(Saved data entries)
-*-

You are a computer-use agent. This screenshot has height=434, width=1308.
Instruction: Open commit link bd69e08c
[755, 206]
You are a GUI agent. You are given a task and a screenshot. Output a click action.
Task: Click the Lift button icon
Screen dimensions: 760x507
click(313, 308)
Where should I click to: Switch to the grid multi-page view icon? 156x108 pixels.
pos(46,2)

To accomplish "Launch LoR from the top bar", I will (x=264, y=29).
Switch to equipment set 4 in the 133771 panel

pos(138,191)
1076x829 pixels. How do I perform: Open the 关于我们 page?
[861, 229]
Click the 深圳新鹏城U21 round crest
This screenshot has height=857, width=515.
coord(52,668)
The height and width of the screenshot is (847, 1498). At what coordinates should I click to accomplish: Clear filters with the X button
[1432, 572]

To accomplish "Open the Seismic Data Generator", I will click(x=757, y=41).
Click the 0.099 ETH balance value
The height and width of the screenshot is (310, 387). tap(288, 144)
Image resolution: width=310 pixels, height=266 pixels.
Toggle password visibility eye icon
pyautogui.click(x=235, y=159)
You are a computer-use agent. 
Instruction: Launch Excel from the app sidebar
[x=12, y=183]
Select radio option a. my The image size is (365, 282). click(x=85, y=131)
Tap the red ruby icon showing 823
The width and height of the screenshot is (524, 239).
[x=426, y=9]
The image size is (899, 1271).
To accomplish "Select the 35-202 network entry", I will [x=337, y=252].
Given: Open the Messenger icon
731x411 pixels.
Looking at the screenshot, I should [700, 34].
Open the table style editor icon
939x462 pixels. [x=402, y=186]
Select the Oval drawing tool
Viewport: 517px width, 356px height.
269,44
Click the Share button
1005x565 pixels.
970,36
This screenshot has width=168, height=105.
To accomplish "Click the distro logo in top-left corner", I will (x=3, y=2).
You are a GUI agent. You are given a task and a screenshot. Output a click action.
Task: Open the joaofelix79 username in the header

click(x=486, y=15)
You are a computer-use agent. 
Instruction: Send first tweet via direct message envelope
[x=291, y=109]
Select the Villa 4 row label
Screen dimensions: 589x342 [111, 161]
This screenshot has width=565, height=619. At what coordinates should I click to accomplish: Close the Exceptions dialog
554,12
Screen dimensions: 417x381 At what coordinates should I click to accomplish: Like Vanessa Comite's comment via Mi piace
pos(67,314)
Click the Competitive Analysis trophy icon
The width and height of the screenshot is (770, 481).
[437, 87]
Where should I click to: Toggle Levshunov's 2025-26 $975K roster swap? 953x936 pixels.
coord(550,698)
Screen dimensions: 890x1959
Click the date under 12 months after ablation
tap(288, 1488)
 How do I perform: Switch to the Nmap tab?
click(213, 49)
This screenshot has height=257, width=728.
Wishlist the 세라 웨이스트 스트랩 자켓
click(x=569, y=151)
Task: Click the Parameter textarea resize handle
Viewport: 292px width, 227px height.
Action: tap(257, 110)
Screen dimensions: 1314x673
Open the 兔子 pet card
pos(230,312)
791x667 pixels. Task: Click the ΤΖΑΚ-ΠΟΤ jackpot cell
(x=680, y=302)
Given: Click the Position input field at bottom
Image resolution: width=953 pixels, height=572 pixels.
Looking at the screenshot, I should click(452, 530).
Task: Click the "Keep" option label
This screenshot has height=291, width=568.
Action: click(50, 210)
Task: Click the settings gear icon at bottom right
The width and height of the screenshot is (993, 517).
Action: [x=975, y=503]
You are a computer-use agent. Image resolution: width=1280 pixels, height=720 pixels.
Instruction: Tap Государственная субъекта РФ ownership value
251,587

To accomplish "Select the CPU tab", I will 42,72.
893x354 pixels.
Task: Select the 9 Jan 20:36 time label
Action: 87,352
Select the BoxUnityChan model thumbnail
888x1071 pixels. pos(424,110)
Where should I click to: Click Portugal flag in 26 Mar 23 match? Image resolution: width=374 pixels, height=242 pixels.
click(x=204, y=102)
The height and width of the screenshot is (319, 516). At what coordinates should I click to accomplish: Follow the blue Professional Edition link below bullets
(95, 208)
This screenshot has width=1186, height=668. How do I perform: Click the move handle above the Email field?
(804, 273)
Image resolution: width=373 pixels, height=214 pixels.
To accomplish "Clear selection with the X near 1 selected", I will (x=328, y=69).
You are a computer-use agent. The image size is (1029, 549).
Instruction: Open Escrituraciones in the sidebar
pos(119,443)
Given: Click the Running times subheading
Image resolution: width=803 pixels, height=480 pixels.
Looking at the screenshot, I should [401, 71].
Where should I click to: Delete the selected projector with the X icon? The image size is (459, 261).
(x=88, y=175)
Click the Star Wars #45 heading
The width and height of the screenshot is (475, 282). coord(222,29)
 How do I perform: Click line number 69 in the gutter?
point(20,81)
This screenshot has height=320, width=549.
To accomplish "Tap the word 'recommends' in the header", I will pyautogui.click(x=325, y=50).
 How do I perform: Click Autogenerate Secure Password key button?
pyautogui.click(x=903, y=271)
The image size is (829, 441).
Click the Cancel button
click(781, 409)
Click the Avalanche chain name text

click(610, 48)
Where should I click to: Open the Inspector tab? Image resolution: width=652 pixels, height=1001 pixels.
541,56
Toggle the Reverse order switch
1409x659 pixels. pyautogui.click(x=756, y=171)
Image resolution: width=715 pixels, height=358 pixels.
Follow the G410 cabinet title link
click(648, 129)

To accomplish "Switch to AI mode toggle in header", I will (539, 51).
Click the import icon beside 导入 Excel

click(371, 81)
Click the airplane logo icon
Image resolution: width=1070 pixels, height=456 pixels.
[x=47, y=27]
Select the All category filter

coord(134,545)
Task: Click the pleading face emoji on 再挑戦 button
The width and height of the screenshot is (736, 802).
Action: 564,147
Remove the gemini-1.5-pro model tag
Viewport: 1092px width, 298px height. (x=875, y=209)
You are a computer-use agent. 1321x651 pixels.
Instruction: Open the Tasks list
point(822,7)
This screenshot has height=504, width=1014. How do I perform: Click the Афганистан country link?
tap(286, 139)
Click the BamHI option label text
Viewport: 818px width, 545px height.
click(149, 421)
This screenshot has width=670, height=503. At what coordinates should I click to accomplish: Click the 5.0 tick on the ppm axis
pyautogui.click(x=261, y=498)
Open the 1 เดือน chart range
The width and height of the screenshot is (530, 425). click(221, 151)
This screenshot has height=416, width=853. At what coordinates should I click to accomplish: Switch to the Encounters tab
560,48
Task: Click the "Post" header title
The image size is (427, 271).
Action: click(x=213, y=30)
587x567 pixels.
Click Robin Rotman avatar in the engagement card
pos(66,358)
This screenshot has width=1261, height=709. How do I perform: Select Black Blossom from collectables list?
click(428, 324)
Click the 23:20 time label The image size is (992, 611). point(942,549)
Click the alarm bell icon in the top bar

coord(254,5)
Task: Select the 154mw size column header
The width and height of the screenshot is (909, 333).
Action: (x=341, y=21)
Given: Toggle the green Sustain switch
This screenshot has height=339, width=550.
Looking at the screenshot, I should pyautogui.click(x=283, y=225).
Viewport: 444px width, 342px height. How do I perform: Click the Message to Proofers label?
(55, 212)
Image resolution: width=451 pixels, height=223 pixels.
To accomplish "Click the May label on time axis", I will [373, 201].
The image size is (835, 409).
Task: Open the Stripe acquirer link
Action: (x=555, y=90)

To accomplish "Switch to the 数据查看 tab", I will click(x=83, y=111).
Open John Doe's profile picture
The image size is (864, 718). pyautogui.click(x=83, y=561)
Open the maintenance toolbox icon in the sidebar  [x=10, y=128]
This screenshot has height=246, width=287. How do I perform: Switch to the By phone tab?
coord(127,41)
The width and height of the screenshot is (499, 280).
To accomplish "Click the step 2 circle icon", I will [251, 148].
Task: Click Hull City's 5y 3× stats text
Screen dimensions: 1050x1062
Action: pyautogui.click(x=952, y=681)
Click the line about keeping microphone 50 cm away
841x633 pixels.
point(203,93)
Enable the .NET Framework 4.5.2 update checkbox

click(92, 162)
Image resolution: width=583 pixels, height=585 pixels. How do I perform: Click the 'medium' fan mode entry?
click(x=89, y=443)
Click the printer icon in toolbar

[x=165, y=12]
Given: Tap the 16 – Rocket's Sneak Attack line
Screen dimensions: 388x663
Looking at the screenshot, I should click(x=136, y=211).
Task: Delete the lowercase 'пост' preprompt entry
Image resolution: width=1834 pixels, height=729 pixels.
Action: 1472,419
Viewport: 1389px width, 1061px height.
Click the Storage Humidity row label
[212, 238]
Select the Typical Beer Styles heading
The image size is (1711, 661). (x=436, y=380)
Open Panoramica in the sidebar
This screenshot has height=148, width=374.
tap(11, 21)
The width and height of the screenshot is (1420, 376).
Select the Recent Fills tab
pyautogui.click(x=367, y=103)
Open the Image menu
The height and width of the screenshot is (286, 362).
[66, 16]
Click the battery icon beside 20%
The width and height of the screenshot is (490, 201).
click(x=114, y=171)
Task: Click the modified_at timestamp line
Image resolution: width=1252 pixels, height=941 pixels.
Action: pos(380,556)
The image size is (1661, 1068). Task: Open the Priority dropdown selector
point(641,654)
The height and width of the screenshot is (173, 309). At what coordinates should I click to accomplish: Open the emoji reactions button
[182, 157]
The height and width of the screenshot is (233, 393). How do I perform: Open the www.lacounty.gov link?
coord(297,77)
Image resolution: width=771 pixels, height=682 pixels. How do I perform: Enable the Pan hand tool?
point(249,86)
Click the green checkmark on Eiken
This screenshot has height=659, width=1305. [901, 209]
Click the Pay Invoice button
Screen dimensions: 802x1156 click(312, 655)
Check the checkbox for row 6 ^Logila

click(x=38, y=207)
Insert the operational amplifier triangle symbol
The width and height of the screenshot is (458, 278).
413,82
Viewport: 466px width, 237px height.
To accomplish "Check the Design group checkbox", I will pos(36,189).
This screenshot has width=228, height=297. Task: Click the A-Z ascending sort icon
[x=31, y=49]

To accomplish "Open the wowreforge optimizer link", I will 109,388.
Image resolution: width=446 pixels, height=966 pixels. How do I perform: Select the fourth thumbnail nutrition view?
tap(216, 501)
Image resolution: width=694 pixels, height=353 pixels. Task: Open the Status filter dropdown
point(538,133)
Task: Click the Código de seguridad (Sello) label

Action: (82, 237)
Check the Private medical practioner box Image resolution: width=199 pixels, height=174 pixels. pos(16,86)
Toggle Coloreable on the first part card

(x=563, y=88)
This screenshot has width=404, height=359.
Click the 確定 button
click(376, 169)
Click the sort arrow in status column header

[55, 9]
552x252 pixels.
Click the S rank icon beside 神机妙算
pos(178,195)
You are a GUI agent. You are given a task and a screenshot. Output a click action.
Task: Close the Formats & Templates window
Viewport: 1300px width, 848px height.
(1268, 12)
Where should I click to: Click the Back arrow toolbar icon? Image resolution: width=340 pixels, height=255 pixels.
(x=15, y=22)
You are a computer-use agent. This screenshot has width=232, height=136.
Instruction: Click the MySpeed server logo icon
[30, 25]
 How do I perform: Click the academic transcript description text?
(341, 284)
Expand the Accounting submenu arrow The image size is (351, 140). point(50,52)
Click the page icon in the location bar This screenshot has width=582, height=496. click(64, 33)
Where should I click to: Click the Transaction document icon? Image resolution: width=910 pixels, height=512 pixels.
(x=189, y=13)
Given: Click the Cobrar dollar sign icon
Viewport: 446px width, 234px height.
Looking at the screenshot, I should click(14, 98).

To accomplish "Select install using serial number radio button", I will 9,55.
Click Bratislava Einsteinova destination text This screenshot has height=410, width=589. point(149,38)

-*-

Task: Filter the lines above so that only those with the string "bottom" remain, then copy them.

Answer to this task:
Given: Click the Position input field at bottom
Task: Click the settings gear icon at bottom right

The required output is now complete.